One reason is that China’s growing economy creates huge demand for everything from finished consumer goods for its rising middle class to the raw materials it needs for ambitious infrastructure projects. As growth becomes harder to come by in the West, companies may be prepared to travel further to find it.
Opening up China’s financial markets
Another driver is that President Xi Jinping continues to demonstrate his commitment to financial liberalization.
Perhaps his current measures do not grab the financial headlines in the same way as the early milestones, such as the creation of the dim sum bond market and the expansion of the cross-border settlement project.
However, the recent launch of Shanghai-London Stock Connect is particularly significant. The partnership has been developed jointly by Shanghai Stock Exchange and London Stock Exchange Group, with the support of the UK and Chinese governments and regulatory authorities.
It provides a number of firsts, with global investors able to benefit from China’s growth through London and Chinese investors able to access internationally listed stocks.
In addition, the recent easing of restrictions on foreign shareholding ratios in domestic banks and financial asset management companies offers new opportunities for foreign-funded banks to establish branches and subsidiaries.
For specific markets like commodities, the introduction of crude oil and iron ore futures has served to further open up China’s financial sector.
China’s Financial Futures Exchange has also relaxed trading rules by reducing margin requirements, cutting fees and allowing more trading activities.
More exchanges are offering favorable policies for foreign counterparts, including the China Foreign Exchange Trade System so that third-party vendors are able to distribute this data, along with access to the Chinese trading and investment markets.
China’s most ambitious project
For foreign investors, the opening up of markets is providing opportunities and possibilities in many largely unknown investment territories.
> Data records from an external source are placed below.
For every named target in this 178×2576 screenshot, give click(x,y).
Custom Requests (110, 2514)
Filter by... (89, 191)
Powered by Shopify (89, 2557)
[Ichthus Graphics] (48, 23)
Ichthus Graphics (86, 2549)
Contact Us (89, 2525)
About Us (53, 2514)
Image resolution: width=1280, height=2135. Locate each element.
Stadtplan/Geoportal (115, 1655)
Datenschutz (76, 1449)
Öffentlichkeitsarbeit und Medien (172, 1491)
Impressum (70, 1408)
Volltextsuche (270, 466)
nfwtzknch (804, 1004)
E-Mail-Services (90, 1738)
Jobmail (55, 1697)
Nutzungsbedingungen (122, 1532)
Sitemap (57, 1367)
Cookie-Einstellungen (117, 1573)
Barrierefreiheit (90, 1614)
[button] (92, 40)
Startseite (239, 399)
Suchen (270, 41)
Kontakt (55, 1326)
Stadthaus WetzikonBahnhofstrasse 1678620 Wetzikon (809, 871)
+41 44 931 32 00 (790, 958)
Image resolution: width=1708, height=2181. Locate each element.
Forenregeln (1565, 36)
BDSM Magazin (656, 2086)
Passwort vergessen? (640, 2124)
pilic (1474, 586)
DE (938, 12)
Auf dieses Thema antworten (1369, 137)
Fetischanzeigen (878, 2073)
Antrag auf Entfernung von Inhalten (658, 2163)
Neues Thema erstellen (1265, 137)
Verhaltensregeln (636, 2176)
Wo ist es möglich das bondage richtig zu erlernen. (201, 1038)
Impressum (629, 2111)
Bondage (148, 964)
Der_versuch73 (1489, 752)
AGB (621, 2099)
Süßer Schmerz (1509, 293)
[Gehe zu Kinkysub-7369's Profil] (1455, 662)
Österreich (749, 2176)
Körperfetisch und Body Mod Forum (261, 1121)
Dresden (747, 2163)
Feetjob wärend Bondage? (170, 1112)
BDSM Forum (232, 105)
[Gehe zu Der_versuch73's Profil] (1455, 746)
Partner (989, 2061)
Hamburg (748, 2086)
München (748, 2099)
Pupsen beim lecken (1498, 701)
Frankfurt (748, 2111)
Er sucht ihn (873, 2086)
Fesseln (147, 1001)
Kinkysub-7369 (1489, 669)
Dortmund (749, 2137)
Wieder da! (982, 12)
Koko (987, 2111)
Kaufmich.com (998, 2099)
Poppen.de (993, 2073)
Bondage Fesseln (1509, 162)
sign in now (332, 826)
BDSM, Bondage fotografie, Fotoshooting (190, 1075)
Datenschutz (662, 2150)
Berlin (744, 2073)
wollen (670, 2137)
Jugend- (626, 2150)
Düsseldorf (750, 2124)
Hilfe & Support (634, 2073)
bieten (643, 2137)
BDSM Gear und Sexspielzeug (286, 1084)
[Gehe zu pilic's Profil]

Watch — China’s Belt and Road Initiative (BRI): Project industry and funding source data
Six years after its launch, the epic Belt and Road Initiative (BRI) is a major driver of project activity globally, with many roads, railways, ports and other connectivity infrastructure planned or underway to realize Beijing’s grand ambition of connecting Asia, Africa and Europe.
Currently, the Refinitiv BRI database has captured 2,631 projects with a combined value of $3.7 trillion, with the number of enterprises involved in the signature project standing at nearly 2,600. While more than 55 percent are non-Chinese companies, the Refinitiv report showed that just one percent of BRI investments are from foreign investors.
Many platforms, including Refinitiv, are now able to aid investors in the search and discovery of these investment possibilities. They can also mitigate some of the risk associated with the region, such as government debt, overexposure to emerging markets and lack of business transparency.